Podsumowanie maja 2021

 

Na szczęście w większości deszczowy maj już za nami. Mimo że pogoda nie sprzyjała wychodzeniu na dwór, pozwoliła z kolei nadrobić kilka książek. A przynajmniej u mnie, z czego się mocno cieszę, bo zarówno marzec jak i kwiecień wypadły słabiutko. :)

W maju udało mi się przeczytać 8 książek, co łącznie dało 3743 strony. W porównaniu z poprzednim miesiącem wyszłam o 1597 stron na plusie. Jest moc. :)


Co przeczytałam?

Głównie fantasy - wreszcie też nadrobiłam kilka książek ze #stosuwstyduihańby

→ Maj zaczęłam od mocnego, momentami ohydnego, ale jakże wciągającego science-fiction Franka Herberta, czyli od Roju Hellstroma (recenzja);

→ potem wróciłam do Czarnego Stawu, a dokładnie do drugiej części. Wiła Roberta Ziębińskiego, choć jest powieścią typową dla młodzieży, urzekła mnie swoim klimatem oraz wierzeniami zaczerpniętymi wprost ze słowiańskich wierzeń (recenzja);

→ zostałam całkowicie pochłonięta przez bezapelacyjnie doskonały debiut Jamesa Islingtona. Cień utraconego świata to idealny wstęp do dalszej historii (recenzja);

→ nadrobiłam trzeci tom Czystej krwi, czyli Klub Martwych Charlaine Harris - książkę kupiłam ponad 10 lat temu, więc jest się czym pochwalić (recenzja wkrótce);

→ sięgnęłam po Obsesję Angeli Santini, czyli romans podchodzący momentami pod erotyk, który miło mnie zaskoczył (recenzja);

→ byłam W lesie Baby Jagi Luigiego Dal Cina i poznałam kilka interesujących rosyjskich bajek (recenzja wkrótce);

→ zanurzyłam się w misternych, nordyckich klimatach Żelaznego Wilka Siri Pettersen - fantasy pierwsza klasa, a przy tym oryginalne oraz mega wciągające (recenzja);

oraz

→ wreszcie skończyłam zaczęty w maju debiut Rebecci Kuang, czyli pierwszy tom Wojen makowych (recenzja wkrótce).

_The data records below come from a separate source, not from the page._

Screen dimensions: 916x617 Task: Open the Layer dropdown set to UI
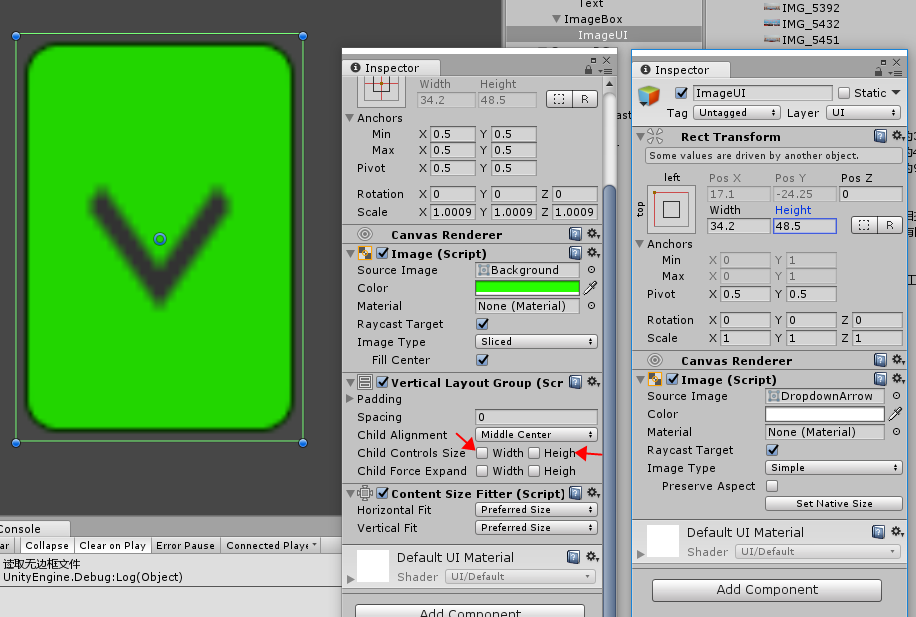pos(862,112)
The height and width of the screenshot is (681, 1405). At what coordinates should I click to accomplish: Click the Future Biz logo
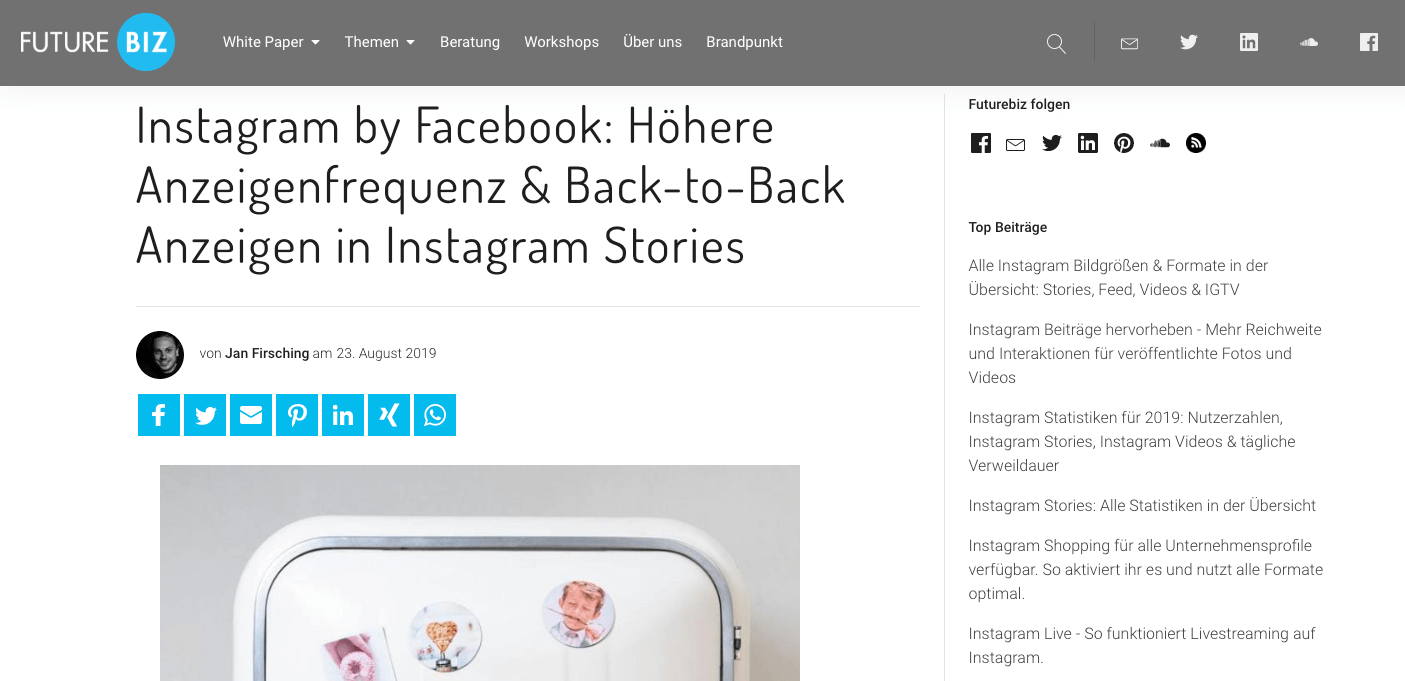coord(98,42)
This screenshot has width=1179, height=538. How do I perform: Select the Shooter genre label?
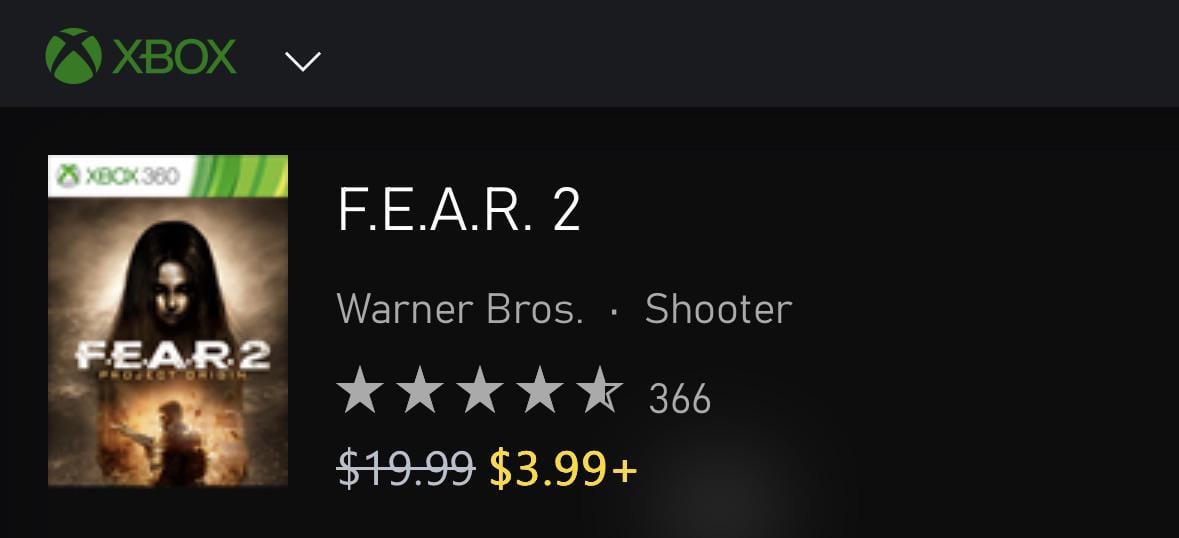pyautogui.click(x=718, y=309)
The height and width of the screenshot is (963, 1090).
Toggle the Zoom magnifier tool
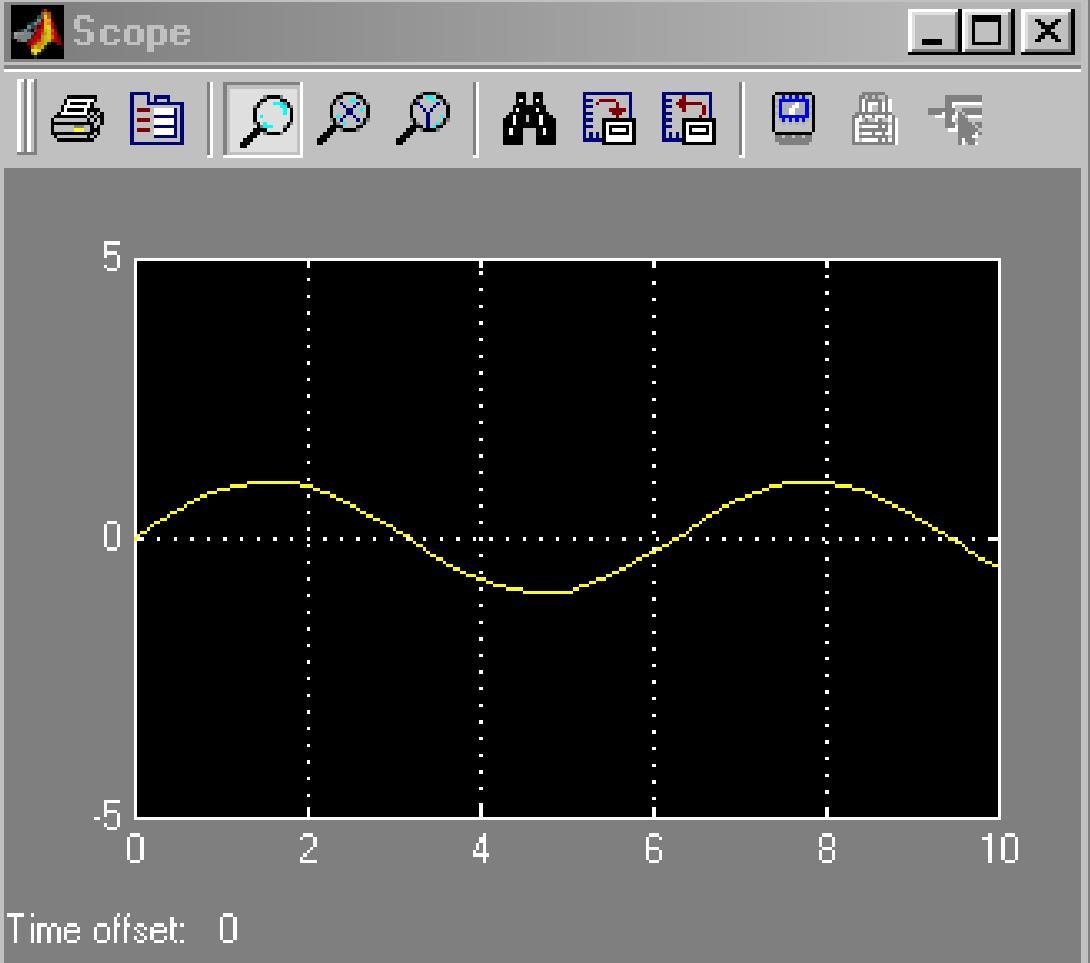tap(263, 120)
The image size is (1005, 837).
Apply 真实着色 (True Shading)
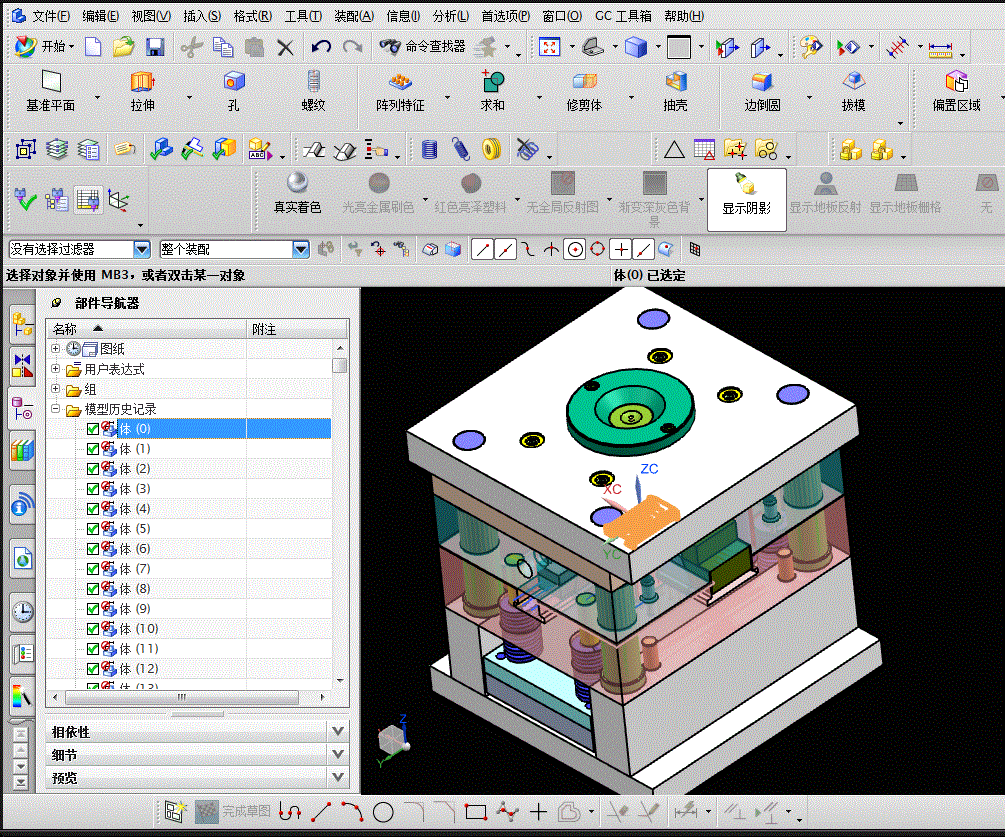(297, 192)
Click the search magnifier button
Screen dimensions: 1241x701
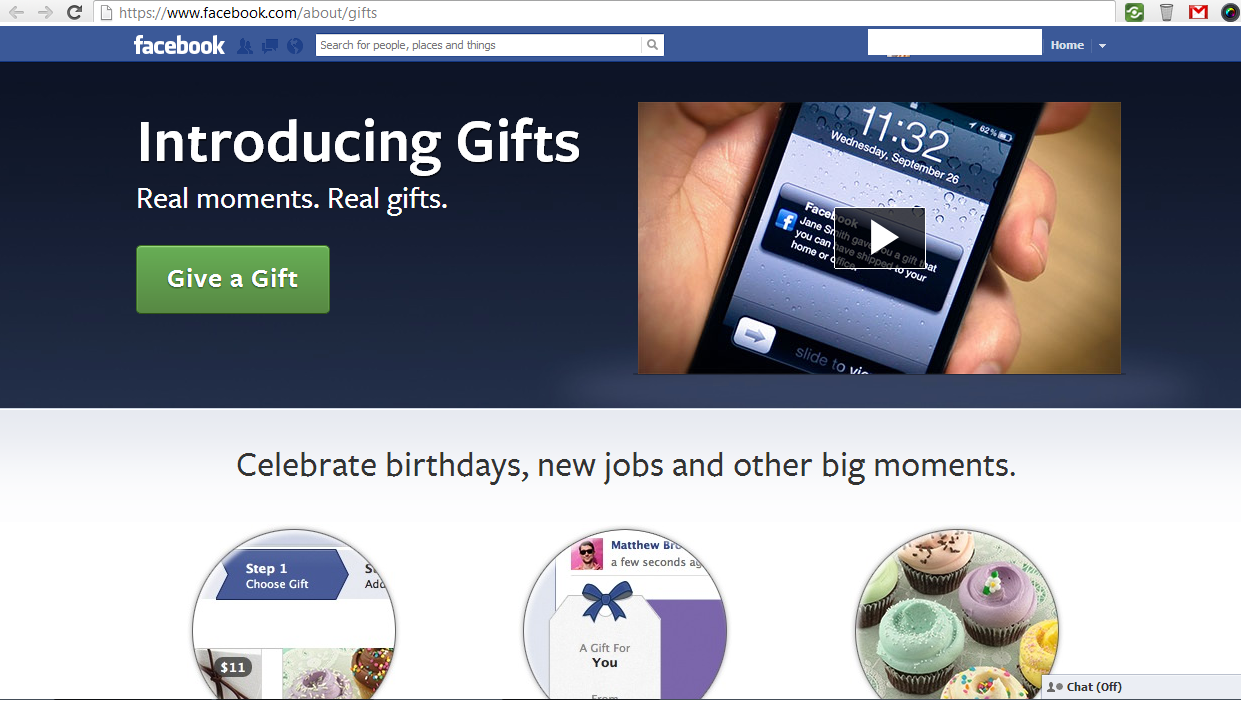652,45
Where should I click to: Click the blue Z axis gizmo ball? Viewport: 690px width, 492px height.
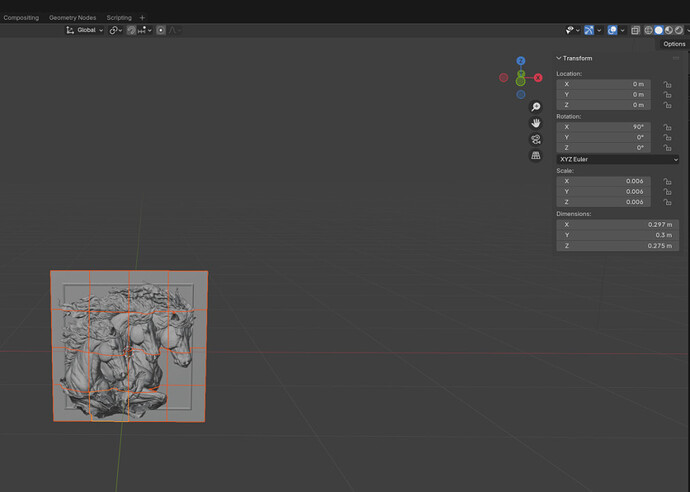pyautogui.click(x=521, y=62)
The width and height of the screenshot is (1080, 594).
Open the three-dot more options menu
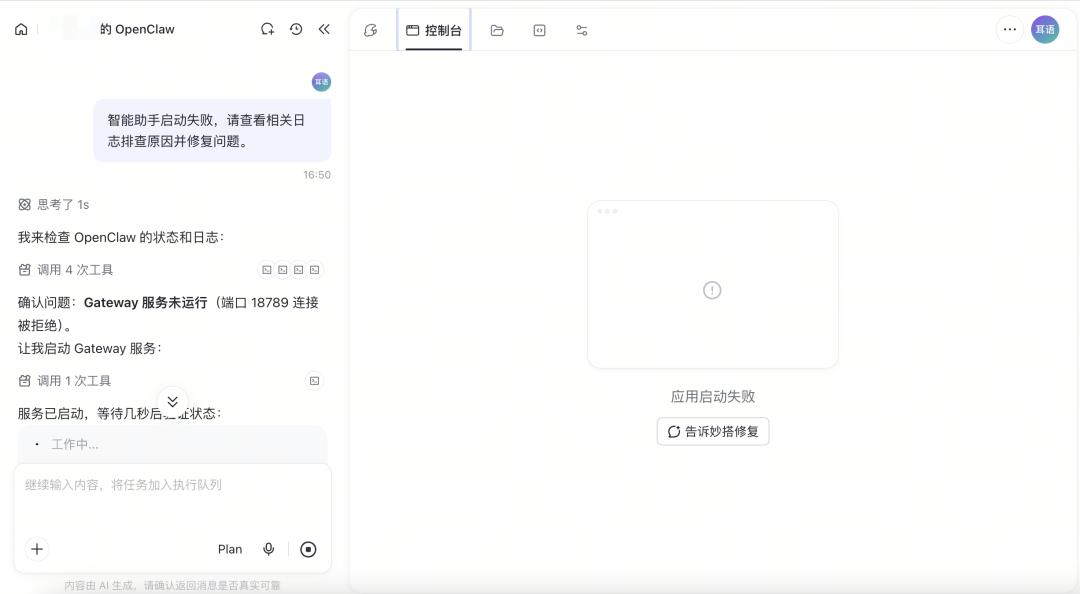tap(1009, 29)
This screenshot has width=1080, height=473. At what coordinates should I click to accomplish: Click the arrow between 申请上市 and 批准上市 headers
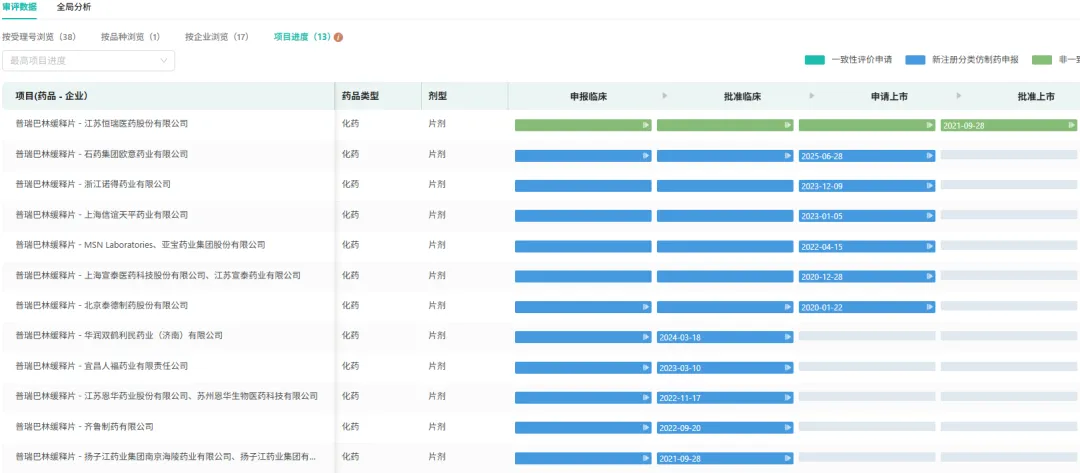[959, 96]
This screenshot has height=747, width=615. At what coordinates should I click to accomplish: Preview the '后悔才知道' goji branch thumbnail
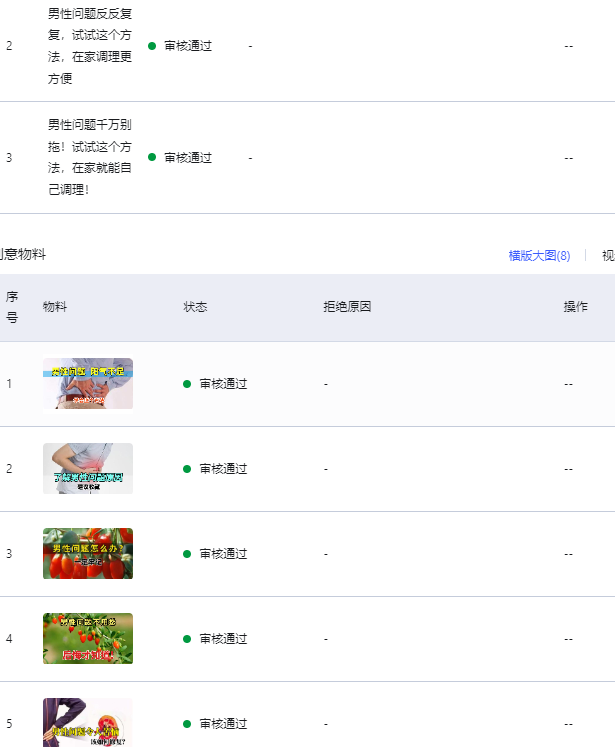88,639
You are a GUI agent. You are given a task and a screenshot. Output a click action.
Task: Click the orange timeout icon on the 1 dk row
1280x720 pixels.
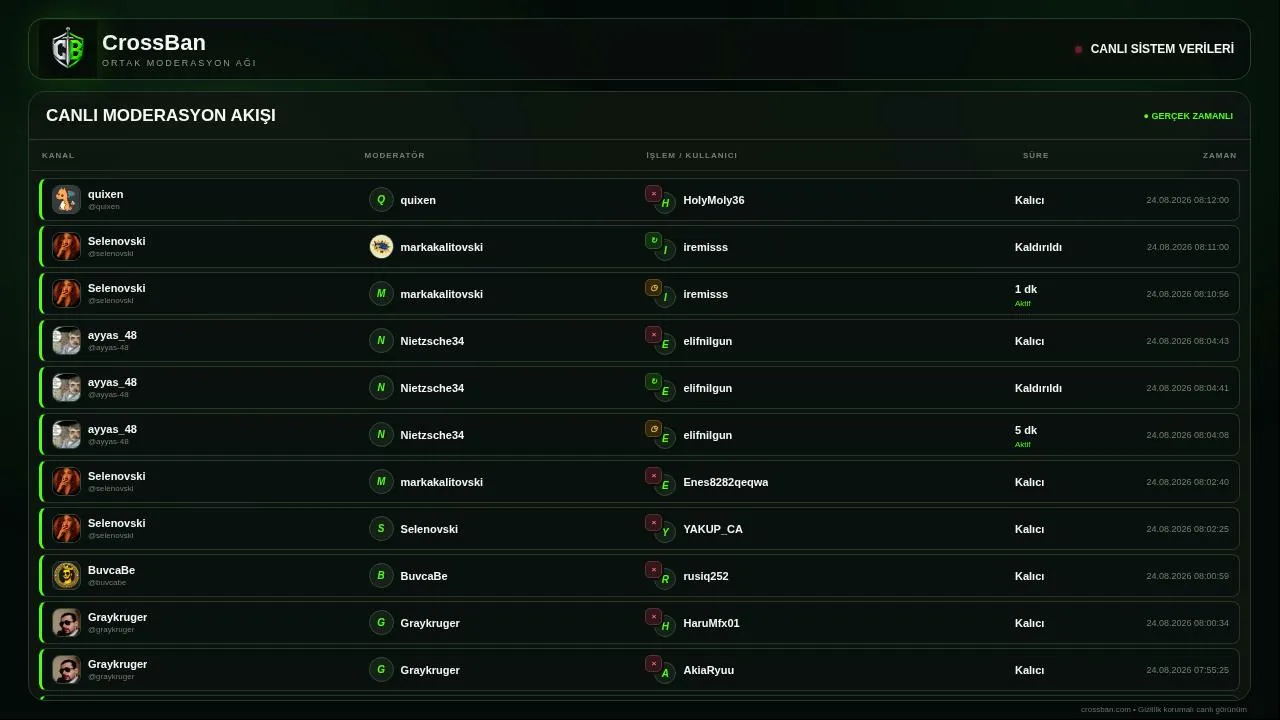click(653, 288)
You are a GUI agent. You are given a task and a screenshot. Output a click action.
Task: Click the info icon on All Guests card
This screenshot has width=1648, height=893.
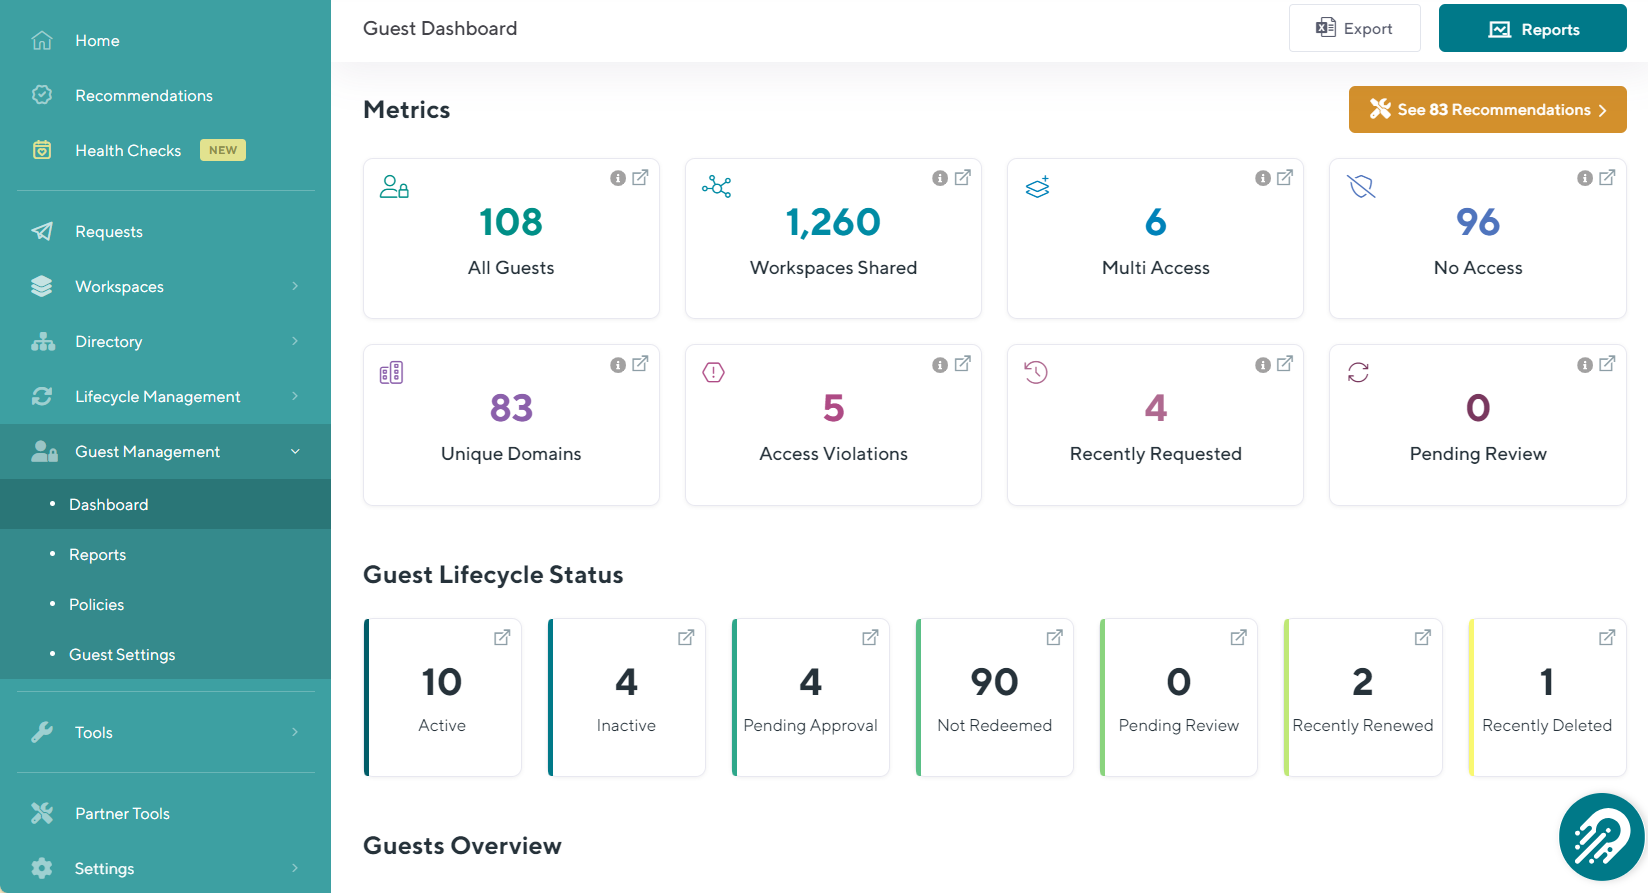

Jak widać, nie nudziłam się, a mój maj był iście magiczny. Może właśnie dlatego wyszło tych książek aż tyle? :)

Poza tym w maju założyłam kanał na YouTubie, gdzie już możecie obejrzeć trzy filmiki! Pierwszy jest o moich planach czytelniczych na maj/czerwiec (zaznaczę, że właśnie oficjalnie z tym postem wszystkie książki nadrobiłam), drugi powstał specjalnie na Dzień Matki, a trzeci to trzy recenzje. Klikając na miniaturki, przejdziecie do filmów. 

 


Ponadto w maju pojawiły się aż trzy posty, gdzie możecie zadawać pytania autorom, którzy zgodzili się wziąć udział w Autorskich 10 minutach! Serdecznie zapraszam do klikania w bannery i spróbowaniu utrudnienia Kasi Bulicz-Kasprzak, Magdalenie Kucenty oraz Tomaszowi Kaczmarkowi życia. :)

  

Skoro jeszcze jestem przy głosie, to zapraszam Was na filmik z podsumowaniem maja. Okej, może będę się powtarzać i wymienię mniej-więcej to samo, co w poście, ale może niektórym z Was nie będzie się chciało czytać i będą woleli obejrzeć? :) 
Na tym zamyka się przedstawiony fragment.